• [Dataset extract]:
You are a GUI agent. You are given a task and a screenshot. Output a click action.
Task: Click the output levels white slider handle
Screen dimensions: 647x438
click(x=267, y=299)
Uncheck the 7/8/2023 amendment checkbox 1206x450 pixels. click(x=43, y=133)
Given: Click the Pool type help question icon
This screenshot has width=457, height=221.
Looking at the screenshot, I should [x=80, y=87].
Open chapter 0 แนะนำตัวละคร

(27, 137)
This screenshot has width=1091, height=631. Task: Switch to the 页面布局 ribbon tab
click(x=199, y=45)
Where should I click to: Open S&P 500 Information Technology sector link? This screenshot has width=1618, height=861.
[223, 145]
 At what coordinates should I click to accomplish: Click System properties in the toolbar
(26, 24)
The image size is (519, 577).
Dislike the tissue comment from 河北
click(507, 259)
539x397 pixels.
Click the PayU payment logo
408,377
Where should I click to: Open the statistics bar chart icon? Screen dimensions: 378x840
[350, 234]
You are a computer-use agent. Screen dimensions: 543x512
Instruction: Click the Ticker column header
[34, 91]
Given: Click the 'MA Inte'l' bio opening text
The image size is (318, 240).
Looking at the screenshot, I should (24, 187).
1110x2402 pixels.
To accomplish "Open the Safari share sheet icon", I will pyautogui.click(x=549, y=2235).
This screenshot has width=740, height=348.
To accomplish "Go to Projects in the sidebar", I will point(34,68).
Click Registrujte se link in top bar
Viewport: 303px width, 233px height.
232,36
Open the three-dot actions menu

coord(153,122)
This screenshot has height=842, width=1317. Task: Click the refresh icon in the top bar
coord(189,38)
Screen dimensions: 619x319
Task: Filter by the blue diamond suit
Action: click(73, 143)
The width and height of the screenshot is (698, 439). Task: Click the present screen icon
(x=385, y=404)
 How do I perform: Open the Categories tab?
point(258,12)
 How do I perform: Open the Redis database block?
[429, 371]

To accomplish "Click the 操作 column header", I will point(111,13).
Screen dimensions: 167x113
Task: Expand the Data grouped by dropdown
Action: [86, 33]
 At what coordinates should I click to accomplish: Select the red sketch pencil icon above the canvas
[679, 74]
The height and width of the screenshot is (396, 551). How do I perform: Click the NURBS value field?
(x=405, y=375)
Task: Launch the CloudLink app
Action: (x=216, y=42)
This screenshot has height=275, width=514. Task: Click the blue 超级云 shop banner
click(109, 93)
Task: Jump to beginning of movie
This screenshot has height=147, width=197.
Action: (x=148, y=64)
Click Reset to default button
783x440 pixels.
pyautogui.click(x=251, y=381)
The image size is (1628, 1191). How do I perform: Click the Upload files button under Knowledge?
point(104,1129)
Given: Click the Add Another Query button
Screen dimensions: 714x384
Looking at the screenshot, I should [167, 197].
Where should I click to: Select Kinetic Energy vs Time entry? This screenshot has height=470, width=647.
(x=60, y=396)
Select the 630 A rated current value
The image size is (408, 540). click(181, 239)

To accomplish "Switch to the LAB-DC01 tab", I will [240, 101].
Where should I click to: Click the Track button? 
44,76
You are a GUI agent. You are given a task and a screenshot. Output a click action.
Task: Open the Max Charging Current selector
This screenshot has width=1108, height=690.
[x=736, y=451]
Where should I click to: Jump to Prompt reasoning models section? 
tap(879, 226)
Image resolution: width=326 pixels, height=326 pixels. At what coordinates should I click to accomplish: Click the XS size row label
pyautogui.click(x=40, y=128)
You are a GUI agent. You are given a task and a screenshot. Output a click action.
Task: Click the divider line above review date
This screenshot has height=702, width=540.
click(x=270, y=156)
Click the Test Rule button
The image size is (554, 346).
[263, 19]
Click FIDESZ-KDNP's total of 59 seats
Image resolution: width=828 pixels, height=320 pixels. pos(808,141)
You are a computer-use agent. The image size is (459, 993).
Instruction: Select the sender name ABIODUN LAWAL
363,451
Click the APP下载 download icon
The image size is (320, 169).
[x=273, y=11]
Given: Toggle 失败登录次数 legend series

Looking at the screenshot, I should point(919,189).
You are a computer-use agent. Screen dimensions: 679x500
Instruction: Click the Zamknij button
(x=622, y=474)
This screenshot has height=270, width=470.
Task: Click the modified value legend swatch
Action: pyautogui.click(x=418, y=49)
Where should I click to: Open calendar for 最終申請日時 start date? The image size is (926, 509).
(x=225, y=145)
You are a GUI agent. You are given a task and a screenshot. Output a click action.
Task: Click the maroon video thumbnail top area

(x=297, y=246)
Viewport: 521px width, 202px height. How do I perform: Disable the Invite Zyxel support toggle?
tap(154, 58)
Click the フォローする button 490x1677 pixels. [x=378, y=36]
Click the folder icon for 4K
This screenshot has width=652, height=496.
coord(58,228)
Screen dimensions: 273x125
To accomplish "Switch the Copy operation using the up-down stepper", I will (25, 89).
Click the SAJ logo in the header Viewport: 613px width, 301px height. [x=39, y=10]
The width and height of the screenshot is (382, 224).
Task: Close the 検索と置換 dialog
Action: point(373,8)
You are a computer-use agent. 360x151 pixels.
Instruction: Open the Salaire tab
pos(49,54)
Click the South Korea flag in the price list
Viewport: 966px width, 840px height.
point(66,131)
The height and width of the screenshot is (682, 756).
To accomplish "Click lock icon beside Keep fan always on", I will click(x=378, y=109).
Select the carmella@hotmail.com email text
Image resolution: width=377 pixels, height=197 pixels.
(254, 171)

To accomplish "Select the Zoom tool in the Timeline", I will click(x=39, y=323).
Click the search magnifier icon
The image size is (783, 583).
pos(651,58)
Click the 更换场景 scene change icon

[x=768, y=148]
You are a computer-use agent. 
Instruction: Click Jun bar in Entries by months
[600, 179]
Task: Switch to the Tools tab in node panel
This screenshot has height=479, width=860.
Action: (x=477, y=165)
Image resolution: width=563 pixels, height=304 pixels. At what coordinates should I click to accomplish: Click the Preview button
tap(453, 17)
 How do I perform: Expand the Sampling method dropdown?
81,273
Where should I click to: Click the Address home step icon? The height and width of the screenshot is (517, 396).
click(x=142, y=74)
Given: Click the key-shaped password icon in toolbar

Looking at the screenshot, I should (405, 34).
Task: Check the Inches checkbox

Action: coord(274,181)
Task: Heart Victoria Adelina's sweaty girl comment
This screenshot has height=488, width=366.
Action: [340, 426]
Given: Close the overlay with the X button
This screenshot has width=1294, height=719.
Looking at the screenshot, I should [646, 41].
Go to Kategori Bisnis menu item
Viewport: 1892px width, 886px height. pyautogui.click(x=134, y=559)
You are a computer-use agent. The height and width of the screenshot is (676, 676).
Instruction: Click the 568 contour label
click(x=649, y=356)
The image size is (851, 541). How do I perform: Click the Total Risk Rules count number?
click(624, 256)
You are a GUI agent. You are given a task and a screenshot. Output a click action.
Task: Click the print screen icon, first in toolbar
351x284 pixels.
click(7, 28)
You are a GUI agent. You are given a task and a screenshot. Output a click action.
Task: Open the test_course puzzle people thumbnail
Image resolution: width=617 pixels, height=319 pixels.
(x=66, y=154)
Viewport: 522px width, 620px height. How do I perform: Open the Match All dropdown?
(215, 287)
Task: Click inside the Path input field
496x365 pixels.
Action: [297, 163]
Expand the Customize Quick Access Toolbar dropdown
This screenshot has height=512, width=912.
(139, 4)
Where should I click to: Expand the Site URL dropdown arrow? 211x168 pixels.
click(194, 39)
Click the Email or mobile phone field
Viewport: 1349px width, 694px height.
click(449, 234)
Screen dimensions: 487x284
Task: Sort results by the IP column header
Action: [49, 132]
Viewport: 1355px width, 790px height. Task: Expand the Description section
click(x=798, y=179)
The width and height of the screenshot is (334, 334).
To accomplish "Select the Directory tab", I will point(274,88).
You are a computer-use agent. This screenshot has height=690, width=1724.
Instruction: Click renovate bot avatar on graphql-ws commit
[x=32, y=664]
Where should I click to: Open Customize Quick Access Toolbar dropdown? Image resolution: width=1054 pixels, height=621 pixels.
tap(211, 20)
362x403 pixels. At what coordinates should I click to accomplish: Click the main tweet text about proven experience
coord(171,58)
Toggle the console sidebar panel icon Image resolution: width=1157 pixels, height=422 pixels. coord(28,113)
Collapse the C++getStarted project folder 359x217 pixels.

• [Task item]: Please filter the listing down to lines that include the word "computer".

• [Answer]:
You are a computer-use agent. Screen dimensions: 543x512
You are a computer-use agent. The image size is (459, 993).
You are a computer-use agent. Screen dimensions: 679x500
You are a computer-use agent. 360x151 pixels.
You are a computer-use agent. 
You are a computer-use agent. The height and width of the screenshot is (676, 676).
You are a computer-use agent. This screenshot has height=690, width=1724.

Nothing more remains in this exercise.